Vorbild Schallplatte

Interessant war für uns nun, woher eigentlich der Impuls kam, das Album in dieser Doppeledition umzusetzen. Zunächst vermuteten wir, dass es Kritik an den letzten (ebenfalls recht lauten) Masterings seitens der Fans gegeben haben könnte. Alexander Spreng, Sänger und Mastermind von ASP, offenbarte uns aber die schlichte Wahrheit: Er selber habe eine Vorliebe für Vinyl. Daraus entsprang die Idee, eine Mischung zu erarbeiten, die vom Klangcharakter her der Schallplatte nachempfunden ist. „Die Mehrheit der Hörer legt da nicht so großen Wert drauf, als dass sie sich regen würden“, so Spreng im Gespräch.
 
Nun, wir können entgegnen: Wir legen Wert darauf und freuen uns persönlich über das Engagement und die zusätzliche Mühe, ein solches Doppelalbum zu realisieren.

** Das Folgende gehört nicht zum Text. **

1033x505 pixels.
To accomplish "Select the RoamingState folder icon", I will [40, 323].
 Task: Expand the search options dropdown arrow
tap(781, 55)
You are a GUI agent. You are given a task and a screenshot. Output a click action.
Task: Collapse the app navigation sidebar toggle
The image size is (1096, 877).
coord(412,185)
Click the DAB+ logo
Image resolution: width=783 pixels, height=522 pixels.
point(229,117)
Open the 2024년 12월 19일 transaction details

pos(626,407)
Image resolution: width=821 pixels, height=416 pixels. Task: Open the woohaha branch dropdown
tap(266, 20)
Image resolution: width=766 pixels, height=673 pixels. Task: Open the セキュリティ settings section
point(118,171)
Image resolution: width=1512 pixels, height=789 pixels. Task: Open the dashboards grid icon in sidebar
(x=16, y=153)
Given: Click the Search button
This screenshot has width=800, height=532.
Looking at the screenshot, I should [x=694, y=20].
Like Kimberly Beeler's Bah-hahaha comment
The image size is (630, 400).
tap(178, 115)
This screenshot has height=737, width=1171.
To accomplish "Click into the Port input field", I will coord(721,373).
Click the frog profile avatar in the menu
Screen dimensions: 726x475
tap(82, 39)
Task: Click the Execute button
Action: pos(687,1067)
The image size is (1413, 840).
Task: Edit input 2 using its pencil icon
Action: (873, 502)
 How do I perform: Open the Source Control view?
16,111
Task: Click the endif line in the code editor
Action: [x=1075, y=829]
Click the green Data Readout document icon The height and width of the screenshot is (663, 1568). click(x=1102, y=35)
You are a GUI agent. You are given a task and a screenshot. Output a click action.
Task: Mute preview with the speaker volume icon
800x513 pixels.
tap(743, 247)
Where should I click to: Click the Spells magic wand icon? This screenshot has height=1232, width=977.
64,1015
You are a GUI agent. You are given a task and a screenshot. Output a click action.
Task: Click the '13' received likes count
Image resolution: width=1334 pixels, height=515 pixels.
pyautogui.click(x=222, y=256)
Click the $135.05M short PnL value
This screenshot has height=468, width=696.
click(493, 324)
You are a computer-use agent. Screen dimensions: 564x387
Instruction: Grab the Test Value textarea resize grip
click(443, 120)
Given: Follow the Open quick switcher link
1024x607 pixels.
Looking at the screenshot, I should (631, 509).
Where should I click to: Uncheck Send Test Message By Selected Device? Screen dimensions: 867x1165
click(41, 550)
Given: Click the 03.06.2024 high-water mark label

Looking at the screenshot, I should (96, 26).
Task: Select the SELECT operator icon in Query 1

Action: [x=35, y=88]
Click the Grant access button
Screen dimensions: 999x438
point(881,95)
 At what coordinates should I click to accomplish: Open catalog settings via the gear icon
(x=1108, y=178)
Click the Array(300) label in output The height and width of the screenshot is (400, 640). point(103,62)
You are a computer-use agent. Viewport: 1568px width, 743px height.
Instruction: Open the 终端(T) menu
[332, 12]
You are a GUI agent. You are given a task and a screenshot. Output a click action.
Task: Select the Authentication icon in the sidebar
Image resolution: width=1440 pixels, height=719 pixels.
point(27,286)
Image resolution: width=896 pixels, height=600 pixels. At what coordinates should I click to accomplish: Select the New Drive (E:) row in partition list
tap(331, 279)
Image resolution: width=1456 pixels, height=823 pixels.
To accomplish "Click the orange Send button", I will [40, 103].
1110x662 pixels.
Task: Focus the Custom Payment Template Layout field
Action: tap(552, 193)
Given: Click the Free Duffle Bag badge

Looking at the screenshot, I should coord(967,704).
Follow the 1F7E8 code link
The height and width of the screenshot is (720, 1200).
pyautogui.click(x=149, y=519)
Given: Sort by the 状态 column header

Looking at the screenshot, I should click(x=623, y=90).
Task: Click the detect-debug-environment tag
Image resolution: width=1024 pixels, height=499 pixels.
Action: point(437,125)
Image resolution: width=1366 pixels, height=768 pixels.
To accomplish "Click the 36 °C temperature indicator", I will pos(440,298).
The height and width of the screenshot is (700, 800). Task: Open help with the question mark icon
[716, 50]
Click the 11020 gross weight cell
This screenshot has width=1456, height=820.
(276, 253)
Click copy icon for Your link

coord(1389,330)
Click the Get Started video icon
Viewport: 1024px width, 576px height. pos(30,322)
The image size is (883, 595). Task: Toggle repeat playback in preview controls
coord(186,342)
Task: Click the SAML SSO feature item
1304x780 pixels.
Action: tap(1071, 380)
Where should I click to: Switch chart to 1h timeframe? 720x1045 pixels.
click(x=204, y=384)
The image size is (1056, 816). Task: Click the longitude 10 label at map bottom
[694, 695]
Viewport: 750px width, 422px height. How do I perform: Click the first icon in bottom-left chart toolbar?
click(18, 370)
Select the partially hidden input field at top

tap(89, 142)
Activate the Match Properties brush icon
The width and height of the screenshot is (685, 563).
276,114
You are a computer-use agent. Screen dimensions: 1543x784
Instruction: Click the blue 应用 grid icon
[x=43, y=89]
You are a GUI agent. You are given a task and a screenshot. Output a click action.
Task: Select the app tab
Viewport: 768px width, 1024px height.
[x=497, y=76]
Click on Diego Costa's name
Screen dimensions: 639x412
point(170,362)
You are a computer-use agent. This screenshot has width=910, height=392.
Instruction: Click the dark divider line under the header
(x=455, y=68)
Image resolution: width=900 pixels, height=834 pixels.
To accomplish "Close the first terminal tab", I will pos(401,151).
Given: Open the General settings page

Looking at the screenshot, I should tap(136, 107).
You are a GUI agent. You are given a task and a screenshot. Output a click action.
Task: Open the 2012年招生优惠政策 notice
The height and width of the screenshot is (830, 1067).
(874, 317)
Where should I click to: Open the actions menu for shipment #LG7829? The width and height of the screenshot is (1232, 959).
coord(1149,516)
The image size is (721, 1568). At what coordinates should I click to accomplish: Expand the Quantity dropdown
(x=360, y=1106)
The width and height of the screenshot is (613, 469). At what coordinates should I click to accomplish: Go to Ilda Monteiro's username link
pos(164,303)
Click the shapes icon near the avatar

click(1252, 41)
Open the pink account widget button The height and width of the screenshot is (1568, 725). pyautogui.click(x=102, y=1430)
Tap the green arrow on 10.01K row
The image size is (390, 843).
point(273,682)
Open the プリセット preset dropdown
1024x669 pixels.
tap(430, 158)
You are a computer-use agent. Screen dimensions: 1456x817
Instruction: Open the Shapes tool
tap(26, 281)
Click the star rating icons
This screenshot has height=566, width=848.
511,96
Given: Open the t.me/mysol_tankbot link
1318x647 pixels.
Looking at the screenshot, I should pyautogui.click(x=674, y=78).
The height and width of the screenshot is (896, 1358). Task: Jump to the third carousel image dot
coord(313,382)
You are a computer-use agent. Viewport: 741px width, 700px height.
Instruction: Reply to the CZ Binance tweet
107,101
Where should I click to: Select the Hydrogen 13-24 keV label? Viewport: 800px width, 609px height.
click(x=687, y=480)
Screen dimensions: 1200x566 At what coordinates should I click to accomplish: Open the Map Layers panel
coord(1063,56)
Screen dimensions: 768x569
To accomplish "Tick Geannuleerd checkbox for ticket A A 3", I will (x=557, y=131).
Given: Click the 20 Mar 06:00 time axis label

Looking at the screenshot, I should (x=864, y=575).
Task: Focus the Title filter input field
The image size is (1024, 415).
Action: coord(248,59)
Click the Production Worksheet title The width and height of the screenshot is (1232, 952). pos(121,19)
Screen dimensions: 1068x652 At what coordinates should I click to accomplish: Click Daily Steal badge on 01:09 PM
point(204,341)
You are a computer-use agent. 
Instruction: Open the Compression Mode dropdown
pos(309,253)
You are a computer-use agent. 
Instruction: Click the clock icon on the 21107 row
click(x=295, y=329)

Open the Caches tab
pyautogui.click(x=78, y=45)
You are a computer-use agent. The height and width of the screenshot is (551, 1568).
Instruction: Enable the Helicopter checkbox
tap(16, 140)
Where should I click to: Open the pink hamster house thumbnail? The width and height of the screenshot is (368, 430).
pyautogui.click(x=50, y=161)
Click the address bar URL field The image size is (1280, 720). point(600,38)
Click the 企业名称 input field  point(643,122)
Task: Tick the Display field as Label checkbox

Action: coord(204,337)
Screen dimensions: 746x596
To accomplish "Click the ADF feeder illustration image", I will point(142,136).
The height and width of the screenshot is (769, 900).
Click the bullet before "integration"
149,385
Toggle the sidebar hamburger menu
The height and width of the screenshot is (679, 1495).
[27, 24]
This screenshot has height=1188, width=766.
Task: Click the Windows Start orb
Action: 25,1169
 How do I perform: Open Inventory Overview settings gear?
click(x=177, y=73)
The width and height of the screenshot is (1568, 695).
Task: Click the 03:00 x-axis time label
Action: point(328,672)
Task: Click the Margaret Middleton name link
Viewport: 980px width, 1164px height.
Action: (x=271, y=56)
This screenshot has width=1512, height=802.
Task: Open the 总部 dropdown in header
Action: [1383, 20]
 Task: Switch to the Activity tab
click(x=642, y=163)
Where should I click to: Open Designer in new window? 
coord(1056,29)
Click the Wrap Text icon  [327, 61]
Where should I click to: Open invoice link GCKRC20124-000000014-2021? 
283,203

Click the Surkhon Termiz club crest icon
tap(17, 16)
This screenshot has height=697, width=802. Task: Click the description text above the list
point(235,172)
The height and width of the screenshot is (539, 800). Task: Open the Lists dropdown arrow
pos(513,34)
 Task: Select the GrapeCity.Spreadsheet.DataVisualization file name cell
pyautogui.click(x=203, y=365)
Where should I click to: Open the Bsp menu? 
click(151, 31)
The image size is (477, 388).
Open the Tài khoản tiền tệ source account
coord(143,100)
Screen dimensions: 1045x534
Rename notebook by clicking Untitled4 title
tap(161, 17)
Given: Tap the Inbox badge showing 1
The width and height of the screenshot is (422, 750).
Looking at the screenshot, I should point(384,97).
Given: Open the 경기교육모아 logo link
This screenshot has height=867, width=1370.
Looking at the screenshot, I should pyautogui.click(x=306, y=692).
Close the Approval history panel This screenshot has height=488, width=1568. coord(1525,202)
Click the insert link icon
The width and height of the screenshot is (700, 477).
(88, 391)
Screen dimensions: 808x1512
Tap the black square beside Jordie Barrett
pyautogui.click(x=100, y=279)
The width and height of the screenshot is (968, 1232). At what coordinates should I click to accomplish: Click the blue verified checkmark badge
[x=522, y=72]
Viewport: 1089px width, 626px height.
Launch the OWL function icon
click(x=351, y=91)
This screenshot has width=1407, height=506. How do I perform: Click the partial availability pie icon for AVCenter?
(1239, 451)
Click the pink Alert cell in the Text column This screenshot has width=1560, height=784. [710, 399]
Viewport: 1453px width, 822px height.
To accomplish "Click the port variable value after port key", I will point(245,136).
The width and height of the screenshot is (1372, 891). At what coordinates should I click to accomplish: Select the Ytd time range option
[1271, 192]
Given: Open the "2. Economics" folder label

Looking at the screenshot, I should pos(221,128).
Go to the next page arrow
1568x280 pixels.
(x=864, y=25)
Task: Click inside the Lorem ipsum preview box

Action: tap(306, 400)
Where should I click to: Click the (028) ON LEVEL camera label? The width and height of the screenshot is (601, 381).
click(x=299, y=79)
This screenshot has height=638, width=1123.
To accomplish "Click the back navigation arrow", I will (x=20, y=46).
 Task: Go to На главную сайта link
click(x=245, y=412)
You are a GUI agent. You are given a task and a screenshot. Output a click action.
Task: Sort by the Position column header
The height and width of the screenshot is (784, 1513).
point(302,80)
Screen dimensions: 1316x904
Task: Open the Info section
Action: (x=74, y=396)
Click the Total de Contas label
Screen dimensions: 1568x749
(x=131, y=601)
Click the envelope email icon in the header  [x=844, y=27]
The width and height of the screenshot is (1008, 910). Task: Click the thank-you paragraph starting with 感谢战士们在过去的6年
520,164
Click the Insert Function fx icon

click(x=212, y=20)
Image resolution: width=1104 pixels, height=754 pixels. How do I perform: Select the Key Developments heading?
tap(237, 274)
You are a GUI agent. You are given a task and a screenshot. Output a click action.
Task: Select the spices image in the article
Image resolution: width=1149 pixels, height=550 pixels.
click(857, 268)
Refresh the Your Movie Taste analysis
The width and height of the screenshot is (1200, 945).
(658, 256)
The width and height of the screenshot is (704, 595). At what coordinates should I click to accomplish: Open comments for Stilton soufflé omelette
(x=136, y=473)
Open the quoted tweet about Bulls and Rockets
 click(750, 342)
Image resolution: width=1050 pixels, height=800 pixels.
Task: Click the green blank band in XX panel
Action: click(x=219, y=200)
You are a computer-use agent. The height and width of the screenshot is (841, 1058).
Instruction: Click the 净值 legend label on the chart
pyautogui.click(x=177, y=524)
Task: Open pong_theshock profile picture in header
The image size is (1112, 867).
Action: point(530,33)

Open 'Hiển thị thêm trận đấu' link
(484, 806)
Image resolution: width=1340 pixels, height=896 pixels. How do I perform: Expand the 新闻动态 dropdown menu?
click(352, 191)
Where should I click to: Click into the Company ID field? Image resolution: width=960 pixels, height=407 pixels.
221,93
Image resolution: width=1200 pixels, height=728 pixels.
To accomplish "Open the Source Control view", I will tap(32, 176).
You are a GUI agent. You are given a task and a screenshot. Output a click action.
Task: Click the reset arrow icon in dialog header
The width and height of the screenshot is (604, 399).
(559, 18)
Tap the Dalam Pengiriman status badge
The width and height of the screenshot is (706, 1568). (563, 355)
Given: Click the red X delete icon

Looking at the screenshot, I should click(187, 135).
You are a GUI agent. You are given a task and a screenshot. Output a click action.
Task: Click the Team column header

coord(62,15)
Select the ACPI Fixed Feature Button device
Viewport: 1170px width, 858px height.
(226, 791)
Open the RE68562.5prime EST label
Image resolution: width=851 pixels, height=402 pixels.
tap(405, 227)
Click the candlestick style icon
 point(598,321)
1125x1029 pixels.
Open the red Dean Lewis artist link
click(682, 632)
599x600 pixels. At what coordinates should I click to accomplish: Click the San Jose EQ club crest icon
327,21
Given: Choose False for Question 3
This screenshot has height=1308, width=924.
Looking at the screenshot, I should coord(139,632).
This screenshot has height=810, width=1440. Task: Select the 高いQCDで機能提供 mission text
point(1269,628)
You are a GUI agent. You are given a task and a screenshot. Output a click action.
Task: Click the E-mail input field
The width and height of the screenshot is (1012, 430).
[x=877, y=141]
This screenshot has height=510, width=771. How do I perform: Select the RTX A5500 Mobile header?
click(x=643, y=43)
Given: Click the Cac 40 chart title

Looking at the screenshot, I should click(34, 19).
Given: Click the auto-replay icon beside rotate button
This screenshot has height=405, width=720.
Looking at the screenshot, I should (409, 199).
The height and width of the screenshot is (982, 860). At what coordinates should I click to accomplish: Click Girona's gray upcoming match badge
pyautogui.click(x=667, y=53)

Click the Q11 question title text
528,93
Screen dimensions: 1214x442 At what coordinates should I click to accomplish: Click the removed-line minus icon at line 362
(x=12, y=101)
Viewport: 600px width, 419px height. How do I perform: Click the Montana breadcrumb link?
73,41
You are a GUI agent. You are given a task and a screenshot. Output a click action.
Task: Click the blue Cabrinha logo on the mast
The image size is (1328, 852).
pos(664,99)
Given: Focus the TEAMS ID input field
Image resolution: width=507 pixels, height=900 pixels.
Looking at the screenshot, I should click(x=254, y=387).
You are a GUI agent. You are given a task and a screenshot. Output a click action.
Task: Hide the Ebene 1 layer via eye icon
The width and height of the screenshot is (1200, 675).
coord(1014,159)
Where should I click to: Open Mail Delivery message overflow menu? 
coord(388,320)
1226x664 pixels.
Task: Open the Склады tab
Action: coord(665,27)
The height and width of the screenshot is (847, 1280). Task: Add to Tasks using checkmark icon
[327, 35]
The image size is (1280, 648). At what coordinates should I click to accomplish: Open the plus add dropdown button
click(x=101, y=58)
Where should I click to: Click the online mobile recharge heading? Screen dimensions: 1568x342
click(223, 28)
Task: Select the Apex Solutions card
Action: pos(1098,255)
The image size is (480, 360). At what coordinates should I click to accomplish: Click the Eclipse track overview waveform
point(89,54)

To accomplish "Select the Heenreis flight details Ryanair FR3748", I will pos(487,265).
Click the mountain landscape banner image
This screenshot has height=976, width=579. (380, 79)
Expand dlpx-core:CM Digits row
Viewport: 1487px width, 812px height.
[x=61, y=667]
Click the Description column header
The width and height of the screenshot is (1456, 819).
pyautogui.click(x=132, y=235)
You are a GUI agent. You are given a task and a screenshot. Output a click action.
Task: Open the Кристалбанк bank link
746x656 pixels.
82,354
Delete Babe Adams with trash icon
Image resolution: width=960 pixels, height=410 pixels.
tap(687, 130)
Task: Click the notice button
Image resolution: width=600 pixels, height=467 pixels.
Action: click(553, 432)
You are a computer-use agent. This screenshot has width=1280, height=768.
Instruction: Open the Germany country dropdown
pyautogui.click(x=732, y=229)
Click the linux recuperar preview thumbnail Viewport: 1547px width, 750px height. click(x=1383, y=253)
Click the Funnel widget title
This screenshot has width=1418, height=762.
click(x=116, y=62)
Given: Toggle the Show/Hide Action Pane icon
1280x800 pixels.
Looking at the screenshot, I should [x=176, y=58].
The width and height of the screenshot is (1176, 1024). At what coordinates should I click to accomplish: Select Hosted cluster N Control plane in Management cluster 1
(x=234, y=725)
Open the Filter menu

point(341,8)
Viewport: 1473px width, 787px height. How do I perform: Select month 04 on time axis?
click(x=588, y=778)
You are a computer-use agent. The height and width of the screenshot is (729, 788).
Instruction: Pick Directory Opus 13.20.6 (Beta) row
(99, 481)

Da sowohl laute als auch leise Mischungen ihre Daseinsberechtigung haben, ist dies ein fairer Weg, beide Hörer-Fraktionen zufriedenzustellen, und gleichzeitig ein Statement abzugeben, dass hier besonderer Wert auf die Qualität der Produktion gelegt wird. Denn Alexander Spreng betonte oft genug: In seiner Musik steckt viel Herzblut. Vielleicht ist dieser Vorstoß ja auch ein Anreiz für andere Künstler, einen ähnlichen Weg zu gehen?